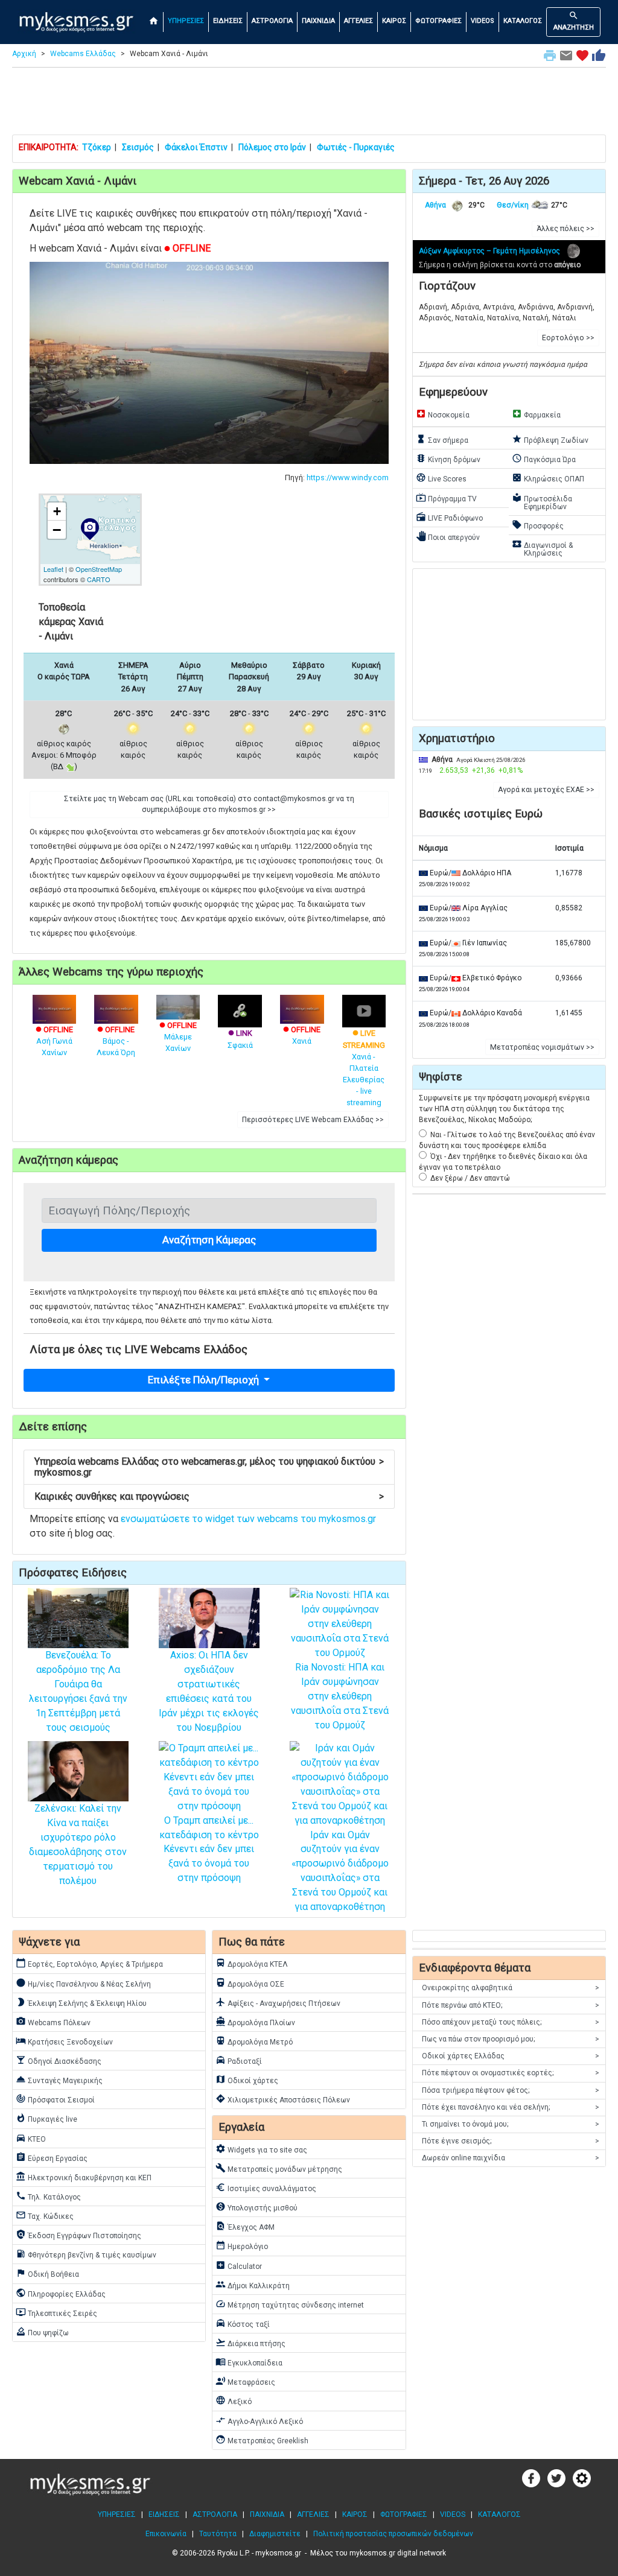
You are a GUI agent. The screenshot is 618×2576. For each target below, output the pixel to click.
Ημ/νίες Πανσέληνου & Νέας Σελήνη (83, 1983)
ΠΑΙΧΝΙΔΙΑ (318, 21)
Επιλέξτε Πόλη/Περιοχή (204, 1380)
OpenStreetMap (98, 569)
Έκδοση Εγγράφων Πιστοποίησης (78, 2234)
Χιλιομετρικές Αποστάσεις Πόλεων (282, 2098)
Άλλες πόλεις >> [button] (565, 228)
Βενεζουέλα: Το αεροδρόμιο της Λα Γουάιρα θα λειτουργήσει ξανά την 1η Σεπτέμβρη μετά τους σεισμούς (78, 1691)
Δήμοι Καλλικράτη (252, 2284)
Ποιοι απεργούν (448, 536)
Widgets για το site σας (261, 2148)
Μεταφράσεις (245, 2381)
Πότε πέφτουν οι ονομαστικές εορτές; (510, 2073)
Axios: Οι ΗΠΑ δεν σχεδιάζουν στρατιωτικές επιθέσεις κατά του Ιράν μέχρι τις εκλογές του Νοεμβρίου (209, 1691)
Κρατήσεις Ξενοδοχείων (64, 2040)
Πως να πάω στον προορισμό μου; (510, 2039)
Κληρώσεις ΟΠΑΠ (548, 477)
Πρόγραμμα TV (446, 497)
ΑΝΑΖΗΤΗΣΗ (573, 20)
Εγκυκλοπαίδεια (248, 2361)
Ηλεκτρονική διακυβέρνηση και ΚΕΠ (83, 2176)
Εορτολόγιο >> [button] (568, 338)
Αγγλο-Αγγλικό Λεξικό (259, 2420)
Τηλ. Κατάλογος (48, 2196)
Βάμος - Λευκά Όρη (116, 1041)
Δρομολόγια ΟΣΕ (249, 1983)
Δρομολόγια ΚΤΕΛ (251, 1963)
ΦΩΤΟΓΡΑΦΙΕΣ (438, 21)
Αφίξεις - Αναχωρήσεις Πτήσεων (277, 2002)
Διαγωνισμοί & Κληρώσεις (542, 548)
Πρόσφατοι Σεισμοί (55, 2098)
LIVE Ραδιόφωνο (449, 517)
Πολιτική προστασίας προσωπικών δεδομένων (393, 2534)
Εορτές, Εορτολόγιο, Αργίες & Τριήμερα (89, 1963)
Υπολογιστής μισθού (256, 2206)
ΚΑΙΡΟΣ (394, 21)
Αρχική (24, 53)
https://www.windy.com (348, 477)
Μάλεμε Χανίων (178, 1037)
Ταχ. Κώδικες (45, 2215)
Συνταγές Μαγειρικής (59, 2079)
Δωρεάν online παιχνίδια (510, 2158)
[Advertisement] (309, 104)
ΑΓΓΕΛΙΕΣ (358, 21)
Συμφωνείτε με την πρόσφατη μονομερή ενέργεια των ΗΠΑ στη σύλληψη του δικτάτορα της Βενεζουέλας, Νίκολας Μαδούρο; (504, 1109)
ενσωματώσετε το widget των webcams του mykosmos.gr (248, 1518)
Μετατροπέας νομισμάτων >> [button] (542, 1047)
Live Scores (441, 477)
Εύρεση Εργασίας (52, 2157)
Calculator (238, 2265)
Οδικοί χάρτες (246, 2079)
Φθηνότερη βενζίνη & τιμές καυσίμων (86, 2253)
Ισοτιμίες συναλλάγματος (265, 2187)
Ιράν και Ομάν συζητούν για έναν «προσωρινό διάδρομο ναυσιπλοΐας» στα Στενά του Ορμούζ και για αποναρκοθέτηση (340, 1870)
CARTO (98, 579)
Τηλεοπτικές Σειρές (56, 2312)
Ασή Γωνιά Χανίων (54, 1041)
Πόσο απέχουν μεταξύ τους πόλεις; (510, 2022)
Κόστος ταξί (242, 2323)
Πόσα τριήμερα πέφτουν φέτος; (510, 2090)
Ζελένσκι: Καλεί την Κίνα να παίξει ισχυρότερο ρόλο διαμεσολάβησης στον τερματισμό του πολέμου (78, 1844)
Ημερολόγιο (241, 2245)
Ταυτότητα (218, 2534)
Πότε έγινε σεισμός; (510, 2141)
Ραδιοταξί (238, 2060)
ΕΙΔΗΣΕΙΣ (228, 21)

.....

PROBLEM STATEMENT —
What is needed here is an exact copy of every record, with the pictures left out.

SOLUTION TO THE EXERCISE —
You are a GUI agent. The screenshot is 618×2576. For each target below, output the pixel to click.
Ημ/νίες Πανσέληνου & Νέας Σελήνη (83, 1983)
ΠΑΙΧΝΙΔΙΑ (318, 21)
Επιλέξτε Πόλη/Περιοχή (204, 1380)
OpenStreetMap (98, 569)
Έκδοση Εγγράφων Πιστοποίησης (78, 2234)
Χιλιομετρικές Αποστάσεις Πόλεων (282, 2098)
Άλλες πόλεις >> [button] (565, 228)
Βενεζουέλα: Το αεροδρόμιο της Λα Γουάιρα θα λειτουργήσει ξανά την 1η Σεπτέμβρη μετά τους σεισμούς (78, 1691)
Δήμοι Καλλικράτη (252, 2284)
Ποιοι απεργούν (448, 536)
Widgets για το site σας (261, 2148)
Μεταφράσεις (245, 2381)
Πότε πέφτουν οι ονομαστικές εορτές; (510, 2073)
Axios: Οι ΗΠΑ δεν σχεδιάζουν στρατιωτικές επιθέσεις κατά του Ιράν μέχρι τις εκλογές του Νοεμβρίου (209, 1691)
Κρατήσεις Ξενοδοχείων (64, 2040)
Πως να πάω στον προορισμό μου; (510, 2039)
Κληρώσεις ΟΠΑΠ (548, 477)
Πρόγραμμα TV (446, 497)
ΑΝΑΖΗΤΗΣΗ (573, 20)
Εγκυκλοπαίδεια (248, 2361)
Ηλεκτρονική διακυβέρνηση και ΚΕΠ (83, 2176)
Εορτολόγιο >> [button] (568, 338)
Αγγλο-Αγγλικό Λεξικό (259, 2420)
Τηλ. Κατάλογος (48, 2196)
Βάμος - Λευκά Όρη (116, 1041)
Δρομολόγια ΟΣΕ (249, 1983)
Δρομολόγια ΚΤΕΛ (251, 1963)
ΦΩΤΟΓΡΑΦΙΕΣ (438, 21)
Αφίξεις - Αναχωρήσεις Πτήσεων (277, 2002)
Διαγωνισμοί & Κληρώσεις (542, 548)
Πρόσφατοι Σεισμοί (55, 2098)
LIVE Ραδιόφωνο (449, 517)
Πολιτική προστασίας προσωπικών δεδομένων (393, 2534)
Εορτές, Εορτολόγιο, Αργίες & Τριήμερα (89, 1963)
Υπολογιστής μισθού (256, 2206)
ΚΑΙΡΟΣ (394, 21)
Αρχική (24, 53)
https://www.windy.com (348, 477)
Μάλεμε Χανίων (178, 1037)
Ταχ. Κώδικες (45, 2215)
Συνταγές Μαγειρικής (59, 2079)
Δωρεάν online παιχνίδια (510, 2158)
[Advertisement] (309, 104)
ΑΓΓΕΛΙΕΣ (358, 21)
Συμφωνείτε με την πρόσφατη μονομερή ενέργεια των ΗΠΑ στη σύλληψη του δικτάτορα της Βενεζουέλας, Νίκολας Μαδούρο; (504, 1109)
ενσωματώσετε το widget των webcams του mykosmos.gr (248, 1518)
Μετατροπέας νομισμάτων >> [button] (542, 1047)
Live Scores (441, 477)
Εύρεση Εργασίας (52, 2157)
Calculator (238, 2265)
Οδικοί χάρτες (246, 2079)
Φθηνότερη βενζίνη & τιμές καυσίμων (86, 2253)
Ισοτιμίες συναλλάγματος (265, 2187)
Ιράν και Ομάν συζητούν για έναν «προσωρινό διάδρομο ναυσιπλοΐας» στα Στενά του Ορμούζ και για αποναρκοθέτηση (340, 1870)
CARTO (98, 579)
Τηλεοπτικές Σειρές (56, 2312)
Ασή Γωνιά Χανίων (54, 1041)
Πόσο απέχουν μεταξύ τους πόλεις; (510, 2022)
Κόστος ταξί (242, 2323)
Πόσα τριήμερα πέφτουν φέτος; (510, 2090)
Ζελένσκι: Καλεί την Κίνα να παίξει ισχυρότερο ρόλο διαμεσολάβησης στον τερματισμό του πολέμου (78, 1844)
Ημερολόγιο (241, 2245)
Ταυτότητα (218, 2534)
Πότε έγινε σεισμός; (510, 2141)
Ραδιοταξί (238, 2060)
ΕΙΔΗΣΕΙΣ (228, 21)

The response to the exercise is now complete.